Er wacht auf. Wo ist er? Wie ist er hier her gekommen? Langsam öffnet er seine Augen und versucht sich an das schale Sonnenlicht zu gewöhnen, dass durch das kleine verdreckte Fenster des Raumes scheint. Sein Mund ist wie ausgetrocknet. Wie spät ist es? Sein Blickfeld schwankt, als er sich, auf der modrigen Couch aufsetzt und langsam realisiert, dass er in der Wohnung seines Freundes, Martin, ist. Sein Körper fühlt sich steif und spröde an, jede Bewegung schmerzt in den Gelenken und Knochen. Es war mal wieder soweit. Wie lang kann er hier gelegen haben, dass der Entzug schon einsetzt? Der ganze Couchtisch liegt voll mit Löffeln, Wattebäuschen und Spritzen. Vor ein paar Tagen war hier anscheinend ganz schön was los.

Langsam kommen seine Erinnerungen wieder. Er hatte sich am Freitag mit Sascha getroffen, der hatte von der neuen Lieferung geschwärmt, die bei seinem Dealer eingetroffen war. Also haben sie gleich Nägel mit Köpfen gemacht und haben sich was von dem Zeug besorgt. Die Gelegenheit bietet sich ja schließlich nicht oft, wenn man hier in dieser beschissenen Gegend wohnt. Die verrotteten Sozialbauten rauben einem die letzte Hoffnung. Überall hat man die selben abgefuckten Typen, die einem aufn Sack gehen, versuchen dich abzuziehen und dir das Leben schwer machen und zu allem Überfluss ist der Stoff, den man hier bekommt gestreckt mit dem letzten Scheiss, den diese raffgierigen Pisser, die sich selbst „Dealer“ nennen, finden. Naja, jedenfalls sind wir dann erst bei Simon gewesen und dann anscheinend später hier gelandet.

Er greift mit zittrigen Händen in seine Hosentaschen, tastet jeden Winkel nach einem kleinen Rest Aitsch ab. Dicke Tropfen Schweiß bahnen sich ihren Weg von seinem Haaransatz über das abgemagerte Gesicht und seine bleiche, unreine Haut, bis sie sich in seinem ungepflegtem Bart verlieren. Er fällt zurück auf die Couch, seine Augen durchsuchen angespannt den Raum. Viele Möbel hat Martin nicht. Die Couch, der Tisch und ein versiffter Teppich kleiden das Zimmer, das auch schon bessere Zeiten erlebt hat, diese liegen allerdings weit zurück.

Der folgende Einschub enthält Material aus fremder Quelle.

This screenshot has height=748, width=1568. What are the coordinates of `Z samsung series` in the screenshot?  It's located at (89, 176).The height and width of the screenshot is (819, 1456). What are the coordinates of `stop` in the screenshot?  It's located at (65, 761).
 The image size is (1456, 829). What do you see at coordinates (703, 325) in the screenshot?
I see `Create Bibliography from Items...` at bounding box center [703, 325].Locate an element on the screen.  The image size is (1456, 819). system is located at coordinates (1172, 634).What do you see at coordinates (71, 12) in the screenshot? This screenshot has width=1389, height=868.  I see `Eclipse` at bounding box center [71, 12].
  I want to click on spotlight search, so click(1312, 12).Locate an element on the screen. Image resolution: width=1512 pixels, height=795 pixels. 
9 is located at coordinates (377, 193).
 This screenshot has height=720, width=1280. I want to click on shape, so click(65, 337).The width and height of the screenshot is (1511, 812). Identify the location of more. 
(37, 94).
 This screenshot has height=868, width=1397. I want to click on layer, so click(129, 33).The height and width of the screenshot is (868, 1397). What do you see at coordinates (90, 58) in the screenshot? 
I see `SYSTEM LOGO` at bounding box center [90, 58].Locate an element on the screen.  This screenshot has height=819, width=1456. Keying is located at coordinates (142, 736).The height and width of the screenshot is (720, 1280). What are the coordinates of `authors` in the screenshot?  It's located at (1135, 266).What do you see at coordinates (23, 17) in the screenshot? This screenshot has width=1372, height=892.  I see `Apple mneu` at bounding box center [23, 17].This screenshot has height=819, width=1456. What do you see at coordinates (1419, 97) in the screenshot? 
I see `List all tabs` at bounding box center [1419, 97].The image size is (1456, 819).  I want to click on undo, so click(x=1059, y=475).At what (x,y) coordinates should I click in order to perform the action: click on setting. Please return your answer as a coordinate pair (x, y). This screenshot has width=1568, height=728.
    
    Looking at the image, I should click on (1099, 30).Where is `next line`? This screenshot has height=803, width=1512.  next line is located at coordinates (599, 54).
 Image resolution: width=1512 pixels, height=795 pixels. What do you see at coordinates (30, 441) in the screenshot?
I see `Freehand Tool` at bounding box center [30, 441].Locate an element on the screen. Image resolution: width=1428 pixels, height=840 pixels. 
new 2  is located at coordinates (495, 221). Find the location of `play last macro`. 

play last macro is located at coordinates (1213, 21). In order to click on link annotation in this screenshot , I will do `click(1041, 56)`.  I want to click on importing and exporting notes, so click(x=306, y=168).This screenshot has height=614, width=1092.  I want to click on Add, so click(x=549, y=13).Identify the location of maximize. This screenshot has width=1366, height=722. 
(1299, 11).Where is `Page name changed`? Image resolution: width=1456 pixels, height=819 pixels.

Langsam bricht Panik in ihm aus. Er versucht aufzustehen. Wie benommen verliert er für kurze Zeit den Halt und kann sich nur mit letzter Kraft an der Wand festhalten, bevor er auf den Tisch gefallen wäre. Er rappelt sich auf und schlurft in Richtung Schlafzimmer, immer in engem Kontakt mit der Wand, an der er sich langsam vorwärts schiebt. Die Wohnung ist kalt und leer. Die Stromrechnung hat Martin schon Monate lang nicht mehr bezahlt. Er braucht keinen Strom, so lang er drauf ist. Überall liegen abgebrannte Kerzen, Müll, Essensreste, und ein bestialischer Gestank breitet sich vom Badezimmer über die ganze Wohnung aus. Er nimmt dies alles jedoch nur beiläufig wahr. Das Einzige, an das er in diesem Zustand denken kann ist Aitsch.

Endlich erreicht er das Schlafzimmer. Martin liegt in seinen Klamotten, mit abgeschnürtem Arm und einer Spritze in diesem, auf dem Bett. Er atmet nicht, seine Augen sind weit aufgerissen und starren zur Decke. Erst jetzt fällt ihm auf, dass der beißende Gestank nicht aus dem Badezimmer kommt. Er tritt näher an das Bett und betrachtet Martin. Sein freigelegter, abgebundener Arm ist übersät mit Narben, Blutergüssen und Ekzemen. Eine kleine Blutkruste hat sich am Einstichloch gebildet. Seine Kleider stinken, oder ist er das?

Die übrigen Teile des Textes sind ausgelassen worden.